Nayax Board Rules Out Ransom Payment After Hackers Breach Subsidiary Cloud Account and Threaten to Dump 100TB of Data
Nayax Board Rules Out Ransom Payment After Hackers Breach Subsidiary Cloud Account and Threaten to Dump 100TB of Data #
Israeli payments and loyalty fintech Nayax (NASDAQ: NYAX; TASE: NYAX) has refused to pay a criminal extortion demand following a cyberattack in which data was stolen from a cloud account belonging to one of its subsidiaries, the company disclosed in an update filed with the U.S. Securities and Exchange Commission on 14 July 2026.
Nayax first reported the incident on 8 July, telling the SEC it had detected anomalous activity inside a subsidiary’s cloud account and had immediately blocked and contained the affected environment. The company said it had engaged external cybersecurity experts and notified law enforcement in both Israel and the United States.
A threat actor calling itself TheSyndicate claimed credit for the intrusion, alleging it had exfiltrated more than 100TB of material, including more than one billion payment card records, KYC identity files, internal API credentials, database dumps, and source code, and threatening to publish the data through a dedicated portal on 21 July 2026 unless a ransom was paid.
In its 14 July update, Nayax confirmed that some data had been taken but described the stolen material more narrowly. According to the company, the exfiltrated files consist of a backup of scanned documents, general business information, and backup copies of payment transaction records. The company said the transaction backups do not contain sensitive payment authentication data such as cardholder names, CVV codes, or identification numbers, because Nayax does not collect or generally retain such information. It also noted that a large share of the underlying transactions were processed through digital wallets such as Apple Pay and Google Pay, which use single-use tokenization, limiting the practical value of the data to an attacker.

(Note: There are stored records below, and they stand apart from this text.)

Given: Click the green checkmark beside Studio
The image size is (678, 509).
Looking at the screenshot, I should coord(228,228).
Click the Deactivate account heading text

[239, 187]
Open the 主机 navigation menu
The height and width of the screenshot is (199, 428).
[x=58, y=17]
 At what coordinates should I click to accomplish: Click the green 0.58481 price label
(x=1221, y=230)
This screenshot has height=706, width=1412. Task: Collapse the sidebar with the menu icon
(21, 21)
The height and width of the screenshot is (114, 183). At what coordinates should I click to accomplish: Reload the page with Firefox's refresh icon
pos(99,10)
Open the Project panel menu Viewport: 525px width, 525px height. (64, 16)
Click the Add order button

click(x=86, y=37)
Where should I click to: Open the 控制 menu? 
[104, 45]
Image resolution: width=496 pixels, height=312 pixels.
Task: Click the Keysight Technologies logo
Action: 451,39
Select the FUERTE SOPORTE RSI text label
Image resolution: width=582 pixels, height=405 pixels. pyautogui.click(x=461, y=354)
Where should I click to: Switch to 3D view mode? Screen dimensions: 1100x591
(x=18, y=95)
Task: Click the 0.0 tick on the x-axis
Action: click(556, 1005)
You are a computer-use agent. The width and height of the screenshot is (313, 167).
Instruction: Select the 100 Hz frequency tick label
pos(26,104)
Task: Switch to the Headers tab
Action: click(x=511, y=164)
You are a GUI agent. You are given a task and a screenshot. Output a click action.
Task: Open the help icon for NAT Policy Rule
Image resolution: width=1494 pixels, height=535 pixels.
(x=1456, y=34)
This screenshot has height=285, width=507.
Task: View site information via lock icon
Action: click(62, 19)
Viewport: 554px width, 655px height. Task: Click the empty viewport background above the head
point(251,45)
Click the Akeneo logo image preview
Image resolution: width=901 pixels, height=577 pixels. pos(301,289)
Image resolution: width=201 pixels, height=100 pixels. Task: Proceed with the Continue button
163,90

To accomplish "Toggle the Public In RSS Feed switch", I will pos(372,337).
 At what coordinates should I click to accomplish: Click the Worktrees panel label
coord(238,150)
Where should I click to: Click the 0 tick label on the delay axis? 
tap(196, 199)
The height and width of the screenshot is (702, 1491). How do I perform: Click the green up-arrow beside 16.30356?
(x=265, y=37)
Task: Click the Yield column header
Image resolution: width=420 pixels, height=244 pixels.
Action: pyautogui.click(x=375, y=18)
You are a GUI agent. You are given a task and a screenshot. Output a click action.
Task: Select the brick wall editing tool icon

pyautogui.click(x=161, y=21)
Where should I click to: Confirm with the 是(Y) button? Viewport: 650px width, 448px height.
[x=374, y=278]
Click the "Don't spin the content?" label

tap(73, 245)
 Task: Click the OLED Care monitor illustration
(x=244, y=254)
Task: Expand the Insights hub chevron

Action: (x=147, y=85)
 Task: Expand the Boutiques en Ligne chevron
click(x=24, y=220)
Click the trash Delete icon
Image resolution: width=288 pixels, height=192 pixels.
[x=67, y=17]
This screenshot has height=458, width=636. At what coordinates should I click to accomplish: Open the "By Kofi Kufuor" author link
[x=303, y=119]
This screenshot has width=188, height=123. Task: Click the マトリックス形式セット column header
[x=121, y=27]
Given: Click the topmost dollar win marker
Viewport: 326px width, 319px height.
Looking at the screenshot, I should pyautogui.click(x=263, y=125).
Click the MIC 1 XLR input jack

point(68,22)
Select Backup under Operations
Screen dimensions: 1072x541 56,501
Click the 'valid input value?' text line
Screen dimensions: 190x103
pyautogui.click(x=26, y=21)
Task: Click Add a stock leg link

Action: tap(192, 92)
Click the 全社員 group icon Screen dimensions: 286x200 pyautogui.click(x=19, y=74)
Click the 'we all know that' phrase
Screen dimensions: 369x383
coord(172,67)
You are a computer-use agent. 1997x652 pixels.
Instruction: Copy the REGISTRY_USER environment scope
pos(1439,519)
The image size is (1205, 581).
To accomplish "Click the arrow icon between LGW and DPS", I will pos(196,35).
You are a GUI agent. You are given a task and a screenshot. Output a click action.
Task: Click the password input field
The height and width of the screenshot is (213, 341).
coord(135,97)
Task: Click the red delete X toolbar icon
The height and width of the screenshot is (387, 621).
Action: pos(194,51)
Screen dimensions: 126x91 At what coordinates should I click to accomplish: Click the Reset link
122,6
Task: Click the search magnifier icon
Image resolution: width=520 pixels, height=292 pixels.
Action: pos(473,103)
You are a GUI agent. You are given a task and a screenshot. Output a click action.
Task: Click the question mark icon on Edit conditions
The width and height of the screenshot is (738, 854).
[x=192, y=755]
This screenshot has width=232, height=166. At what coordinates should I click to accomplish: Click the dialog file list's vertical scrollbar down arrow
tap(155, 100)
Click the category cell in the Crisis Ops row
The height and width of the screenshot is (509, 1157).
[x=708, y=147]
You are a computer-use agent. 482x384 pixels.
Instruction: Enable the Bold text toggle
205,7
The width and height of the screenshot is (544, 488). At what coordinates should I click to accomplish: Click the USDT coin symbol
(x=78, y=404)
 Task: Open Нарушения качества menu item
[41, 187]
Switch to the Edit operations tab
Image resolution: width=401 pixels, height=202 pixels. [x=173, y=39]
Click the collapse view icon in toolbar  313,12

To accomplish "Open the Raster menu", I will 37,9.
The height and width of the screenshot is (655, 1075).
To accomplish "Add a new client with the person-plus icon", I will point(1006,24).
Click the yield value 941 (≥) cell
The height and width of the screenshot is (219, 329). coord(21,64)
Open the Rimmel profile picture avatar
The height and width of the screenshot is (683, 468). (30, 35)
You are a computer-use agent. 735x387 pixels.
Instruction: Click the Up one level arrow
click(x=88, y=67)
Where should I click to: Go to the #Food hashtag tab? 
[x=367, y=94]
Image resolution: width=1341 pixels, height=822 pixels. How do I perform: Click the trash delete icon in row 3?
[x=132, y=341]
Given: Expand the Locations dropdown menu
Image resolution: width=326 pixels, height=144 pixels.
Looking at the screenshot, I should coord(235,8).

Nayax’s Board of Directors resolved not to comply with the extortion demand, concluding that doing so would not be in the long-term interests of its customers, partners, employees, or shareholders. The company said it is cooperating with law enforcement authorities, which are conducting an active investigation.
Nayax said its technical remediation and system review are complete and that its production environment and core systems were never compromised. All customer safeguarded funds were confirmed untouched, and business operations are continuing normally. The company said it has incurred, and may continue to incur, costs linked to the response and investigation, but does not currently expect the incident to have a material effect on its financial condition or results of operations.
Nayax, headquartered in Herzliya, Israel, reported revenues of $400 million for 2025, a 24% year-on-year increase, alongside a shift to net profitability.